Their land 

Late
folk legend Pete Seeger influenced Woody Guthrie as much as Guthrie did
him, and he will receive a posthumous award acknowledging just that.

BY SHANNON
HELTON

“It’s because of Pete Seeger that I know the chorus of every folk song,” said Nora Guthrie, daughter of the late Woody Guthrie.

Millions more exposed to his music can say the same.

Seeger passed away at the age of 94 on January 27 of this year, just a month before he was to accept the inaugural Woody Guthrie Prize in New York City on February 22. The prize, awarded annually by the Tulsa-based Woody Guthrie Center and Los Angeles-based Grammy Museum, is given to the artist who best exemplifies the spirit and life’s work of Woody Guthrie.

When Seeger and Guthrie met in 1940, they quickly formed a tight bond over their shared love of music and desire for social change.

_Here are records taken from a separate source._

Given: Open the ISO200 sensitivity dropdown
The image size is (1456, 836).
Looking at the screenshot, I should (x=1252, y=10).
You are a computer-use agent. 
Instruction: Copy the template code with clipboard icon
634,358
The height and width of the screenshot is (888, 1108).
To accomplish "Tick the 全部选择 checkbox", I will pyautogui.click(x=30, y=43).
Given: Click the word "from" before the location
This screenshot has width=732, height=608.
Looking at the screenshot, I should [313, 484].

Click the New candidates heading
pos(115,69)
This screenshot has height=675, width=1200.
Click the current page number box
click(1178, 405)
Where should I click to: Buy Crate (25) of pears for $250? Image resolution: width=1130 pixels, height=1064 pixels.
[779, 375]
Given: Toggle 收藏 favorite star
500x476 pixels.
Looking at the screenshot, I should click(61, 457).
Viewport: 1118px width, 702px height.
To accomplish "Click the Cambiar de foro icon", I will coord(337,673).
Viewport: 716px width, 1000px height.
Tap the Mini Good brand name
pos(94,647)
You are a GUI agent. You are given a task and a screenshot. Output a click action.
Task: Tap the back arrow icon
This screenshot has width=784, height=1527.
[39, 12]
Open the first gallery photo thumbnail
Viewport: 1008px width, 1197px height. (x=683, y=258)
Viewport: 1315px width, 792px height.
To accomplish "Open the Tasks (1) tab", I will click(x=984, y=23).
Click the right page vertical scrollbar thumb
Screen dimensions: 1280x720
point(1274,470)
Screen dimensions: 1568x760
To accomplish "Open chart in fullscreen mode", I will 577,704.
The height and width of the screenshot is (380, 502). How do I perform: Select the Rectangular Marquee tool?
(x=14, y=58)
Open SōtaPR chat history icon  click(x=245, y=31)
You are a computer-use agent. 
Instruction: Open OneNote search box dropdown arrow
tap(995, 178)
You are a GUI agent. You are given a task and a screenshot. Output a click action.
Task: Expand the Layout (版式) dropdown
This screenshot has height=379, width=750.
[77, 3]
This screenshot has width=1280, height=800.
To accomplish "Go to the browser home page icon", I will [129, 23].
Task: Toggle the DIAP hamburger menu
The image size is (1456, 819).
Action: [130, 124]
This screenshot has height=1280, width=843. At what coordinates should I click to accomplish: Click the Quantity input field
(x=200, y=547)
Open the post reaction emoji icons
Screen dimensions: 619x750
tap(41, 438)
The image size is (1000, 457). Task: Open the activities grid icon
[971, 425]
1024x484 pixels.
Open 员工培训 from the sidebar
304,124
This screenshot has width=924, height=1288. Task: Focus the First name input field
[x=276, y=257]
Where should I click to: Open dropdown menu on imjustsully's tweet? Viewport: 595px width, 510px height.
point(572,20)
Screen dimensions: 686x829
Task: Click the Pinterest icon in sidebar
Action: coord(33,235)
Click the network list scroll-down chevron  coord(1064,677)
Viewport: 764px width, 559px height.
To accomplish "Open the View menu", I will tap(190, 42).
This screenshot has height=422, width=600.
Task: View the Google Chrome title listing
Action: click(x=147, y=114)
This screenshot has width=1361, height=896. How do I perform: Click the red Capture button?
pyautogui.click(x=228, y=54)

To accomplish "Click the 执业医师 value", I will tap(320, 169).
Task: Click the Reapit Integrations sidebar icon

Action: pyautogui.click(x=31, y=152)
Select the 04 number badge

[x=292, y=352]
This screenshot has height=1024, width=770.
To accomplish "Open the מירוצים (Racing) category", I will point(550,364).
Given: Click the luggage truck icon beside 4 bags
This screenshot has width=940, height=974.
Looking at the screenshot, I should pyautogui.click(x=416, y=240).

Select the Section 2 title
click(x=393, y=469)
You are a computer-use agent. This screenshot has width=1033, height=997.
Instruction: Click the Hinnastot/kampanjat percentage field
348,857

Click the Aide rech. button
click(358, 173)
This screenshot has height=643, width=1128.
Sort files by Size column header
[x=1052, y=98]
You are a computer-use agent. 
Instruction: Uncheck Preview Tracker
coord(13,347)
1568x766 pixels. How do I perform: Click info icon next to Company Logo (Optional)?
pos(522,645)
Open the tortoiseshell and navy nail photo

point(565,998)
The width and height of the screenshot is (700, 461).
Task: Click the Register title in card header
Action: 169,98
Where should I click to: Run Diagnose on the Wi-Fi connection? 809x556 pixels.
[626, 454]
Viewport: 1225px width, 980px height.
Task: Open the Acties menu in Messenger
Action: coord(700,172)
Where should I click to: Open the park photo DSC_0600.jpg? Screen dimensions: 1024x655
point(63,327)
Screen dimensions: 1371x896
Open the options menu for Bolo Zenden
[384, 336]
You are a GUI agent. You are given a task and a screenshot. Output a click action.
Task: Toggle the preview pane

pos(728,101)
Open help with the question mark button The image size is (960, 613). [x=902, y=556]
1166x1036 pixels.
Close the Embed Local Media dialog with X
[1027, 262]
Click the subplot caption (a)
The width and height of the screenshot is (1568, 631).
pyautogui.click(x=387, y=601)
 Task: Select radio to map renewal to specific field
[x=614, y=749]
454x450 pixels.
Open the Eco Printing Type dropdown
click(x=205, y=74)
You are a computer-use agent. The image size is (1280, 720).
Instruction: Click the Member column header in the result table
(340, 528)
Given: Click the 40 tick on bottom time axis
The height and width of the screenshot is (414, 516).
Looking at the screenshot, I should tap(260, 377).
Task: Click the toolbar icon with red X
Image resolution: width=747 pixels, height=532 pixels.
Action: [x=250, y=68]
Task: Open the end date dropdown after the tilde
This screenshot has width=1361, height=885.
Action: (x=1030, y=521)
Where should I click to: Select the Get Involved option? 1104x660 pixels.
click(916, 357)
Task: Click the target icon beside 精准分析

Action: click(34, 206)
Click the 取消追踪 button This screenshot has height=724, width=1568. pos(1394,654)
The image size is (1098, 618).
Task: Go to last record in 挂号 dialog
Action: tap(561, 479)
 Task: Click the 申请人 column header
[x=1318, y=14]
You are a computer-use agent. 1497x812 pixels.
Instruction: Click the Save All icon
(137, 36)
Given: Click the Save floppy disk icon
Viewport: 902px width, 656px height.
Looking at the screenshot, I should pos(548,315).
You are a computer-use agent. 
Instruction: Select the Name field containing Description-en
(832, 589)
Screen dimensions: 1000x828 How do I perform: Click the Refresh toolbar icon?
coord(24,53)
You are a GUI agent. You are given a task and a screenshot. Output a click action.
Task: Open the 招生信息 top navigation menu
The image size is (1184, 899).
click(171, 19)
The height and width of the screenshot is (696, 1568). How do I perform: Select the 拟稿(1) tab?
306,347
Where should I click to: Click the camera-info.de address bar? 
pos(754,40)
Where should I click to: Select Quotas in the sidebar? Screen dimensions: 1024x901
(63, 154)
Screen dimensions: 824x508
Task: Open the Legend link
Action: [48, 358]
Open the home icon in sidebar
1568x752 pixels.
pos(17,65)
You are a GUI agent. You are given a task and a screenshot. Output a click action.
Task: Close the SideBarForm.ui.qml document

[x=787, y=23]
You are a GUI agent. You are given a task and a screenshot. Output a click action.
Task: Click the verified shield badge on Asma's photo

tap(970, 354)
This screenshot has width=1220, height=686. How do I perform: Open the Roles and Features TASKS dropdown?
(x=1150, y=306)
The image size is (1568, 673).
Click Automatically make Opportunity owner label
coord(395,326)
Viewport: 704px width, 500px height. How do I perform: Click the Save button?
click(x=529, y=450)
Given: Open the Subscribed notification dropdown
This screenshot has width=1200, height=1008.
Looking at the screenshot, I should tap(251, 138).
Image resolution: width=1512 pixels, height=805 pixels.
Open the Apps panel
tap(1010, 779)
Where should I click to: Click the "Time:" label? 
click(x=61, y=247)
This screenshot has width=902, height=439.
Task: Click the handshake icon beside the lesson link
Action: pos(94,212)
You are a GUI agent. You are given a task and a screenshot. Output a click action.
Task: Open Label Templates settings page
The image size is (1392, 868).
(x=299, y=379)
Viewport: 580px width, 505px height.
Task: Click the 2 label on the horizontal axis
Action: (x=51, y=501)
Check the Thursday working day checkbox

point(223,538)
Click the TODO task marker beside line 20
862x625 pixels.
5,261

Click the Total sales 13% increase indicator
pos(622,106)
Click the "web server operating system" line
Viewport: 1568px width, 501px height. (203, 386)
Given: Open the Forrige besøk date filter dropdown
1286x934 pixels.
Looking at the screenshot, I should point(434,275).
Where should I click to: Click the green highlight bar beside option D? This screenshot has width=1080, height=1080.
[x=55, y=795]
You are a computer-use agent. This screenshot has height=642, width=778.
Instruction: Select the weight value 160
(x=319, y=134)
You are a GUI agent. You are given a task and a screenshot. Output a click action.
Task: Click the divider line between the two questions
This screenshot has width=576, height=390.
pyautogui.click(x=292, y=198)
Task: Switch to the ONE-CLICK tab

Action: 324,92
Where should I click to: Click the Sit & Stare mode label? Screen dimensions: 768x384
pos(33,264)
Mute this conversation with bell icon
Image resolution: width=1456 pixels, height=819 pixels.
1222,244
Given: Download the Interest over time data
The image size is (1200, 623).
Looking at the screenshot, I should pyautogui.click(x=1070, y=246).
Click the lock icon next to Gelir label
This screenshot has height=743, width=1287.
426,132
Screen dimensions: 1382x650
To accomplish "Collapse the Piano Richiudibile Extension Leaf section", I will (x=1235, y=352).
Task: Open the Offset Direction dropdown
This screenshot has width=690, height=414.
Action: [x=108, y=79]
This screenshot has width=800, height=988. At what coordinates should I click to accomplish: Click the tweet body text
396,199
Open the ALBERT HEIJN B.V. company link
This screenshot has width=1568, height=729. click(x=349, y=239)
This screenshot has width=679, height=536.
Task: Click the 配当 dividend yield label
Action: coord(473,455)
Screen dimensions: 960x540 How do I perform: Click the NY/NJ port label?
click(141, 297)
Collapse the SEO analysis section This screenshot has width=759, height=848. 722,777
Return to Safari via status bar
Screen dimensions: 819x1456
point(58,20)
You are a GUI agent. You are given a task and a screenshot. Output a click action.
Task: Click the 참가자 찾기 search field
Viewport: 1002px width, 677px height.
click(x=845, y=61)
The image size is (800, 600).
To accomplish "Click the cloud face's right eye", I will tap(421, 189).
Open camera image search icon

Guthrie taught Seeger how to hop a freight train and how to make a living on the road.

“They were two sides of the same coin,” Nora Guthrie said, noting that while her father was a fighter, Seeger was a lover.

Seeger never liked war, not because of the politics but because he wanted everyone to get along. Guthrie’s lessons of the road and simple lifestyle influenced Seeger throughout his entire life.

“He was able to stay free by living very humbly,” Nora Guthrie said.

Woody Guthrie Center Executive Director Deana McCloud said that one of her favorite quotes from Seeger was from the last time he attended the Woody Guthrie Festival in 2003: “What musicians can teach politicians is that not everyone has to sing the melody.” Seeger played his role as folk leader and voice to the disenfranchised from the Dust Bowl era through McCarthyism and even led an Occupy Wall Street march in 2008.

Nora Guthrie believes that without Seeger, there might not have been much talk of her father today.

“We are completely indebted to Pete for singing ‘This Land,’” she said. “It was a dud for my dad, but [Seeger] believed in singing it, believed in its message. He kept the songs alive.”

Seeger traveled the world, singing and sharing songs and, in turn, per petuated his friend’s message for generations to come.

When he died, the event honoring him with the Woody Guthrie Prize took on a whole new meaning.

“It didn’t matter if you had a beautiful voice or could barely hold a tune,” McCloud said. “He would not want a moment of silence.”

The event has now taken up the theme “How Can I Keep From Singing!” with musical guests and a sing-along to celebrate the award and Seeger’s life. There are plans to live stream the event back to Tulsa and later release a DVD of the event.

The Woody Guthrie Center is not just a place to visit and learn about the life of its namesake; it empowers young people to use their talents for positive change — much in the way Seeger lived his life standing up for his beliefs through song and changed the world for the better.